The Filibuster Redux

One of my right wing commenters (I always have one) posted a comment in response to my recommendation that we, one and all, sign Kos’s petition to end the filibuster.

The comment was to the effect that you need 67 votes to change the filibuster rule.

Kos isn’t stupid, and if he thought you needed that many votes to change the rule, he wouldn’t bother to press for it, since it’s pretty clear that you couldn’t get a single Republican vote to change it at this time. As is usual, our right wing friend is wrong.

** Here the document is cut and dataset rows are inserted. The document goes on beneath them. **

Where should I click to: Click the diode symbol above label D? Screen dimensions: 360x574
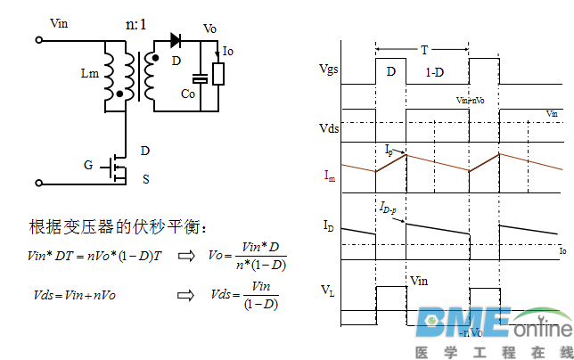click(x=175, y=39)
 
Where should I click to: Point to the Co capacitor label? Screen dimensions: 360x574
click(x=188, y=94)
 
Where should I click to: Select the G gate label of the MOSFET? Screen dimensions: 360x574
click(x=88, y=165)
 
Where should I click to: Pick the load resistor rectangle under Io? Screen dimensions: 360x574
click(x=217, y=73)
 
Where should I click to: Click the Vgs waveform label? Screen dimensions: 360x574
click(x=329, y=68)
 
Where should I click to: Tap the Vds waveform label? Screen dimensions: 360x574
click(x=329, y=128)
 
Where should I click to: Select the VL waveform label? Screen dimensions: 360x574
click(x=329, y=290)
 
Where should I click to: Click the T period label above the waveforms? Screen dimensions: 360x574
click(x=423, y=50)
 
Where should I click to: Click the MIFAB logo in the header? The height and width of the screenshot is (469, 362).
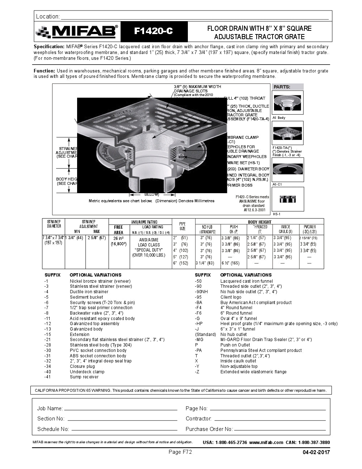pos(77,32)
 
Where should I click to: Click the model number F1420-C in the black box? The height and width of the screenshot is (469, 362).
pos(153,32)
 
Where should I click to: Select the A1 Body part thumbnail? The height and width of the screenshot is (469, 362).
pos(287,103)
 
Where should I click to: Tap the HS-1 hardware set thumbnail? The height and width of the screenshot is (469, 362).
pos(287,199)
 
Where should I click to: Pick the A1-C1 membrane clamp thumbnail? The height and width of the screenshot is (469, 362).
pos(287,170)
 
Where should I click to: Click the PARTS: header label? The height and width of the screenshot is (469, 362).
pos(282,87)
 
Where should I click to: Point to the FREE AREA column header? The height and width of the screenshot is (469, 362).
pos(119,230)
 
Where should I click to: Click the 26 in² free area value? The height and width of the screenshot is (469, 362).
pos(119,238)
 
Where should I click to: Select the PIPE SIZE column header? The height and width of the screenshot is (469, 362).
pos(183,227)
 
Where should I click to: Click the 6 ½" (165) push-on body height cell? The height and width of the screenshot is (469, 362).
pos(231,263)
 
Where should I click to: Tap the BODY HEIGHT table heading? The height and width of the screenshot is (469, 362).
pos(260,222)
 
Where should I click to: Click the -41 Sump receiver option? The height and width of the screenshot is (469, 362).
pos(84,377)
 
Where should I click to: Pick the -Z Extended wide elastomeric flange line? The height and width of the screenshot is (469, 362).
pos(253,372)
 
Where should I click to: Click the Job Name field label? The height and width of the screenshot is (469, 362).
pos(50,408)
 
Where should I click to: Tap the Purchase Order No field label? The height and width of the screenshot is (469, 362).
pos(209,429)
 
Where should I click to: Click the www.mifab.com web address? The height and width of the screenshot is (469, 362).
pos(266,443)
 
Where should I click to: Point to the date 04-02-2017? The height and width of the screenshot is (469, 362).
pos(316,452)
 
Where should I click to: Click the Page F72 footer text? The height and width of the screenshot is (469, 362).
pos(180,452)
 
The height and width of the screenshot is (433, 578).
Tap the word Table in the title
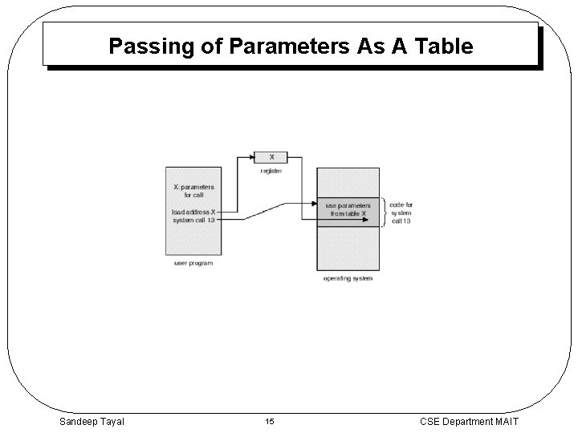pyautogui.click(x=443, y=47)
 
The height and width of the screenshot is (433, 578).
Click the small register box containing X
pyautogui.click(x=271, y=157)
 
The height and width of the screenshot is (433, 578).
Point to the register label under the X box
pyautogui.click(x=271, y=171)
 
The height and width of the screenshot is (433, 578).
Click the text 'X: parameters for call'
pyautogui.click(x=193, y=191)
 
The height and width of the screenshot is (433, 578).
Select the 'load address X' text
pyautogui.click(x=193, y=212)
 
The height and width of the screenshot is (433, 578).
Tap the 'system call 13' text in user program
pyautogui.click(x=193, y=221)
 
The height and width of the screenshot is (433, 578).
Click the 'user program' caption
pyautogui.click(x=193, y=263)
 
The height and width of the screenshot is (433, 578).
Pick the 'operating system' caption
pyautogui.click(x=348, y=278)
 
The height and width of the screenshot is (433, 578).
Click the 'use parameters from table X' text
pyautogui.click(x=348, y=209)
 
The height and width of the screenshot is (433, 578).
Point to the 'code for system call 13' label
pyautogui.click(x=401, y=212)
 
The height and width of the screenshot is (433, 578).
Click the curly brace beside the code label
pyautogui.click(x=384, y=212)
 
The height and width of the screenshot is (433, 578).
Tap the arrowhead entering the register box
pyautogui.click(x=250, y=157)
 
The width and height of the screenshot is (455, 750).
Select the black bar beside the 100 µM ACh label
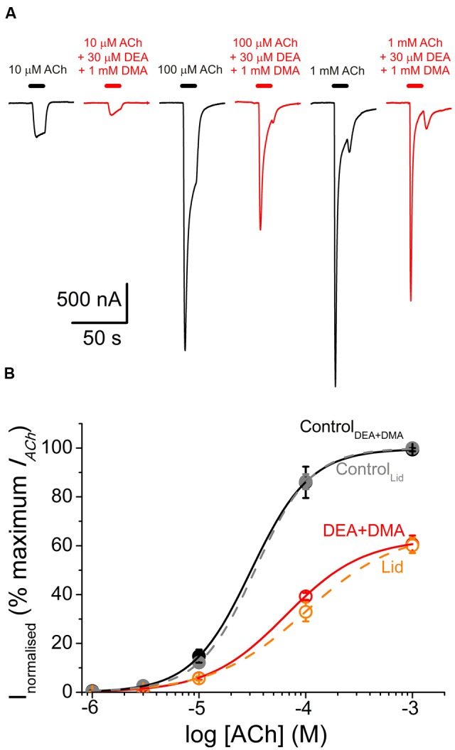pyautogui.click(x=188, y=86)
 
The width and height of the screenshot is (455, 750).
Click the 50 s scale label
pyautogui.click(x=99, y=337)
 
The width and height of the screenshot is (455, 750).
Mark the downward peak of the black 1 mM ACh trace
pyautogui.click(x=335, y=386)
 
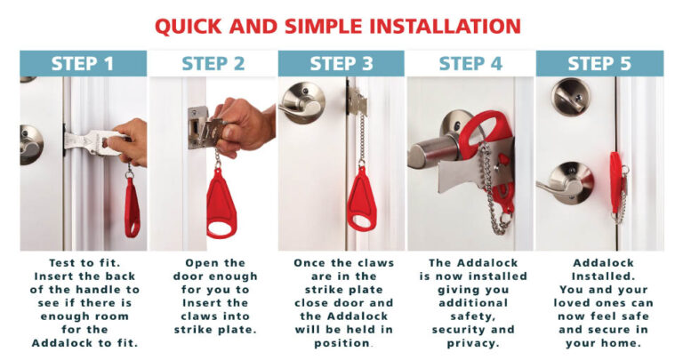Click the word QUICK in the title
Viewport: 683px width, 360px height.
[191, 25]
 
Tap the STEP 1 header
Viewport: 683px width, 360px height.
[83, 63]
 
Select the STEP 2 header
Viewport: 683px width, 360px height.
[213, 63]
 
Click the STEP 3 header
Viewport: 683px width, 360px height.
[341, 63]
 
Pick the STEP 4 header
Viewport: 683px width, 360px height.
[470, 63]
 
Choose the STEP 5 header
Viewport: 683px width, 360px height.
[599, 63]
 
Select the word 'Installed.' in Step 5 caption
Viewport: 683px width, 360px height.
[599, 277]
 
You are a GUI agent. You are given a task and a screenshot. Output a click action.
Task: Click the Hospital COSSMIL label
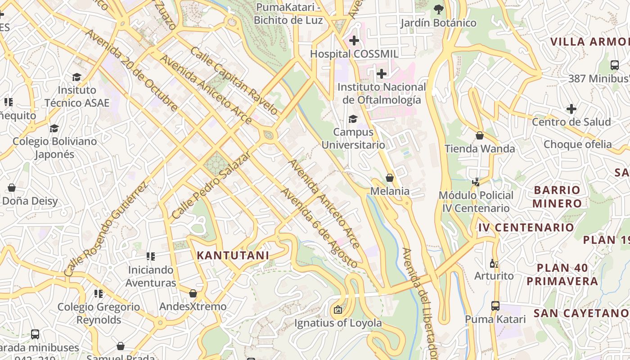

But the fact is, you don’t need 67 votes to change the rule. You need 51 votes, provided you take the vote at the beginning of the session. We can thank Nelson Rockefeller for that. He was Vice-President in 1975. More importantly, he was president of the Senate at that time, and in that capacity he ruled that it took only a majority of votes to change the rules at the beginning of a session. The filibuster was in danger at that point, because it took 67 votes to break one, and his ruling could have spelled the end of the filibuster at that time. The Senate compromised, and passed a new rule requiring 60 votes to break a filibuster, but Rockefeller’s ruling stood, meaning that in January of 2011 the Senate could, be a mere majority of Senators, change its rules again.

I am beating this dead horse simply because it’s such an important issue, and everyone on our side should know the facts.